结构损伤自诊断和寿命监测智能系统

Combining the knowledges from several modern techniques such as damage mechanics, wave propogation theory, neural networks, engineering materials and structural enginnering, the study has expoilted the relationship between structural health, structural damage and structural vibration characteristics, and has built the wave-propagation and adaptive neural-networks-based computation model for the global/local damage evaluation in civil engineering tructures. Based on the computation model, a software which is situable to detect the damage of simple structures has been realized and applied successfully in some projects. Theoretical and experimental study of the characteristics of different structural damages and sensitivities of damage to different vibration parameters has been conducted. The method based on wave-propagation, substructure technique, smart materials and structures, modern computation and analysis technique has been proposed to identify the damage of large and complex structures, and the preliminary study in this respect has been carried out. Furthermore, the study has also addressed the relation between the health and damage for concrete structures and the key problems when the intelligent sensors are cast inside the concrete structures by using experimental method and optimal theory.

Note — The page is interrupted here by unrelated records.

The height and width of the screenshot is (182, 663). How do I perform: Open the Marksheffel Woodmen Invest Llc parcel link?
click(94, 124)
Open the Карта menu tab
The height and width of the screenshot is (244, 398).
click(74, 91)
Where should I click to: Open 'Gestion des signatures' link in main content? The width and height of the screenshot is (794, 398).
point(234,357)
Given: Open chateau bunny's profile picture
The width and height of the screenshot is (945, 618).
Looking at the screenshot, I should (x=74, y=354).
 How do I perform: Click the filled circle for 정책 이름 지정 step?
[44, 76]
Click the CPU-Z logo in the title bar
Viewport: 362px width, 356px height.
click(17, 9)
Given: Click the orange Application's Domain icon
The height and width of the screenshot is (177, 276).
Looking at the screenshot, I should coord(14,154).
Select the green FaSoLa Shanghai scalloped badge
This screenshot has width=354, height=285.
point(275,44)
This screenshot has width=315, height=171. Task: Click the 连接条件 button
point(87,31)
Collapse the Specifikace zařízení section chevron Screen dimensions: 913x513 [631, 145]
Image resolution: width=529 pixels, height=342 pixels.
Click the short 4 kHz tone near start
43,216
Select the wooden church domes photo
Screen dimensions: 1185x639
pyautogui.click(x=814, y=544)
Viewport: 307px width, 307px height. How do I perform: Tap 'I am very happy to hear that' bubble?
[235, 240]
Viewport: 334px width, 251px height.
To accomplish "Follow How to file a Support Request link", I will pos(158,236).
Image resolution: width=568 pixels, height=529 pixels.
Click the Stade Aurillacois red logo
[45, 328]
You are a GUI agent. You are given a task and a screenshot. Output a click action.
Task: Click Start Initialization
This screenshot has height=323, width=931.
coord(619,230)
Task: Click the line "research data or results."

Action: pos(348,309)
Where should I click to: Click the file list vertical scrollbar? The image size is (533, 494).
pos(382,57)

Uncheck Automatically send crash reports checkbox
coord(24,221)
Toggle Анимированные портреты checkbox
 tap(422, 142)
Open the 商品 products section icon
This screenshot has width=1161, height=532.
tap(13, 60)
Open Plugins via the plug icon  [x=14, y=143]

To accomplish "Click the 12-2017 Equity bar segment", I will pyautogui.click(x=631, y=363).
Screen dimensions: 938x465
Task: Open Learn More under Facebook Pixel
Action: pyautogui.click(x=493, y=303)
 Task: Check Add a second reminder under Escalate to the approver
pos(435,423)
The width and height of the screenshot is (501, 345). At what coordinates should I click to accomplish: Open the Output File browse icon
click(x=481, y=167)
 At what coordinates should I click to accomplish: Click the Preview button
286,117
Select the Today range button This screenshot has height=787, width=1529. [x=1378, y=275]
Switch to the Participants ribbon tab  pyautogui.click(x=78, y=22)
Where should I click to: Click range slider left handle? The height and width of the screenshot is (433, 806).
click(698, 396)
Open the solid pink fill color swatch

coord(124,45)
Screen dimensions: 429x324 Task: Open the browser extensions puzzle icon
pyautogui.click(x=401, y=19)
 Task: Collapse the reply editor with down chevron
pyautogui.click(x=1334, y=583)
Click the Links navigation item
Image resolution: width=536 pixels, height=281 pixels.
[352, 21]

The present research is the basis and important reference for the further study, even the realization of on-line health monitoring of large and complex civil engineering structures. The results from the model experiments and actual engineering application indicate that the proposed approach and way are scientific, and the achievements are of important theoretical and applicant value.

利用模糊神经网络建立结构物理参数与结构模态参数间的非线性映射关系，将损伤力学与神经网络结合起来建立结构物理参数与结构损伤部位和大小间的非线性关系，然后依据这种非线性映射关系，利用智能材料结构获得的结构模态特性，确定结构的损伤状况。随着特殊载荷的多发性以及结构物使用年限的增加，进行结构损伤自诊断和寿命监测具有重要意义。